HASSAS BURUNLU KÖPEKLER DİYABET TAKİBİNDE….

Gelişmiş koku alma duyuları sayesinde köpeklerin milyarlarca farklı kimyasalı algılayabildiğini belirten uzmanlar, can dostlarımızın idrar örnekleri yardımıyla prostat kanserini teşhis edebileceğini de öne sürüyorlar. Peki, köpeklerin evimizdeki doktorlar olarak hayatımızda yerlerini almalarının sırrı nedir?

Köpekler saniyede 5 kez nefes alıyor ve burunlarından geçen kokuları 300 milyon reseptör sayesinde çözerek, ayırt edebiliyor. Özellikle de kurt köpeklerinin burunları kokuları ayırt edebilme konusunda çok hassas. Köpeklerin koklayarak tespit ettikleri durumlardan biri de diyabette kan şekerinin düşmesine ya da yükselmesine bağlı oluşan yaşamsal önemi olan tablolar. Daha başka deyişle şeker koması.

Cambridge Üniversitesi Medikal Araştırma Enstitüsü Metabolik Cerrahi Bölümü uzmanları, diyabetli bireylerde kan şekeri seviyesi yükseldiğinde veya düştüğünde metabolizmada meydana gelen değişimlere bağlı olarak kişinin ter veya nefes kokularının değiştiğinden hareketle 17 hasta arasında bir araştırma gerçekleştirdi.

Köpeklerin koklayarak diyabet hastalarının kan şeker seviyelerindeki değişiklikleri algılayabildikleri ortaya çıktı.

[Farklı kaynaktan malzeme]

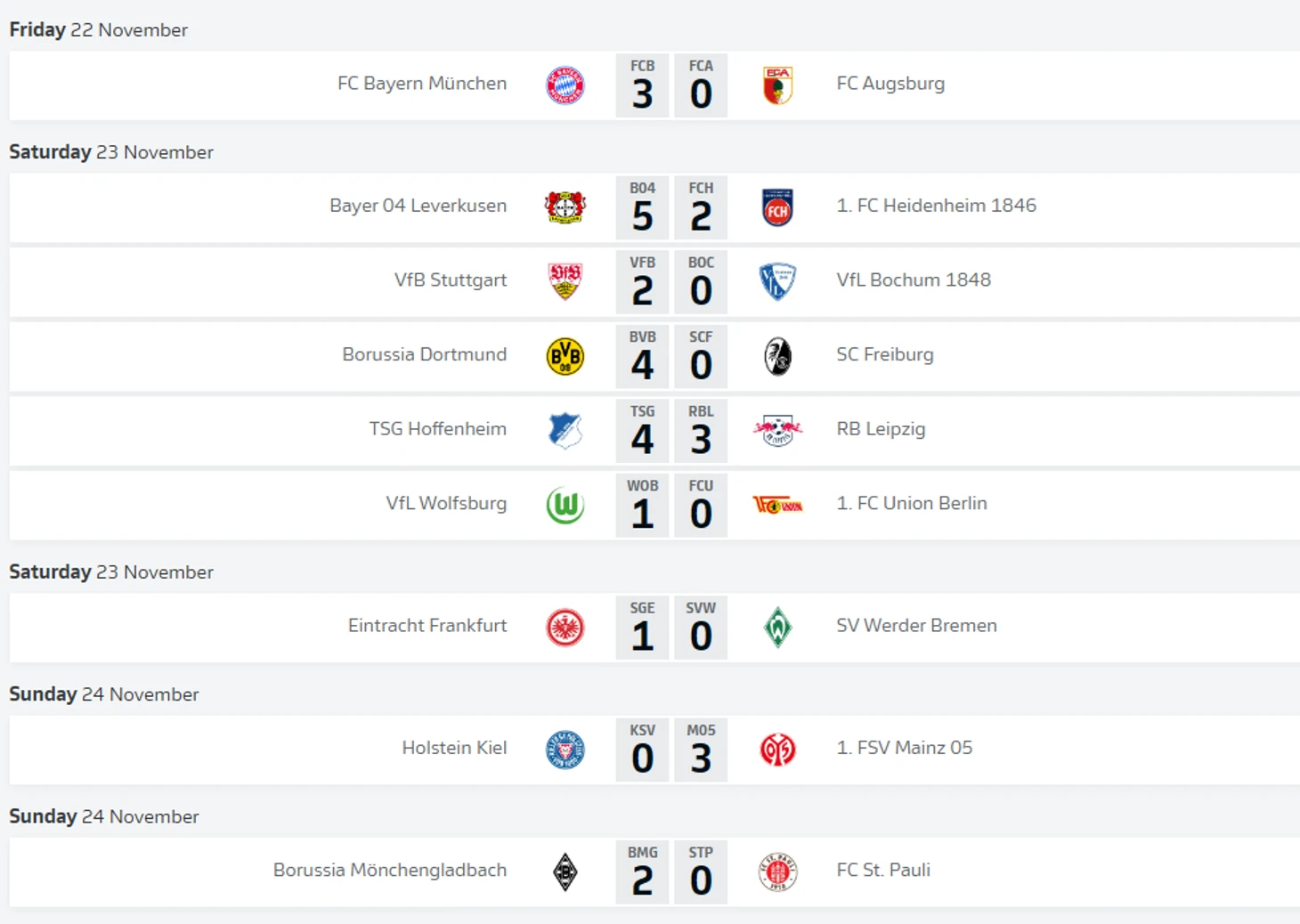The height and width of the screenshot is (924, 1300).
Task: Click the FC St. Pauli crest
Action: coord(777,871)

Evlerimizdeki can dostumuz köpekler, aynı zamanda hastalıklara karşı da bizi uyarıyorlar. Televizyonda izlediğim bir belgeselde meme kanserine yakalanan bir kadın teşhis konmadan önceki dönemde her kucağına aldığında köpeğinin önce göğüs bölgesini koklayıp sonra aşırı huzursuz hareketler sergilediğini anlatmıştı. Eğer köpeğinizin, evdeki davranışları, size karşı tavırları değiştiyse bu durumu ciddiye alın. Belki sizin, belki de köpeğinizin bir sağlık problem olabilir.

 

Esra Kazancıbaşı Öztekin

sagligimicin@gmail.com

Not: Bu yazı 1 Nisan  2017  tarihinde Yenibirlik Gazetesinde yayımlandı.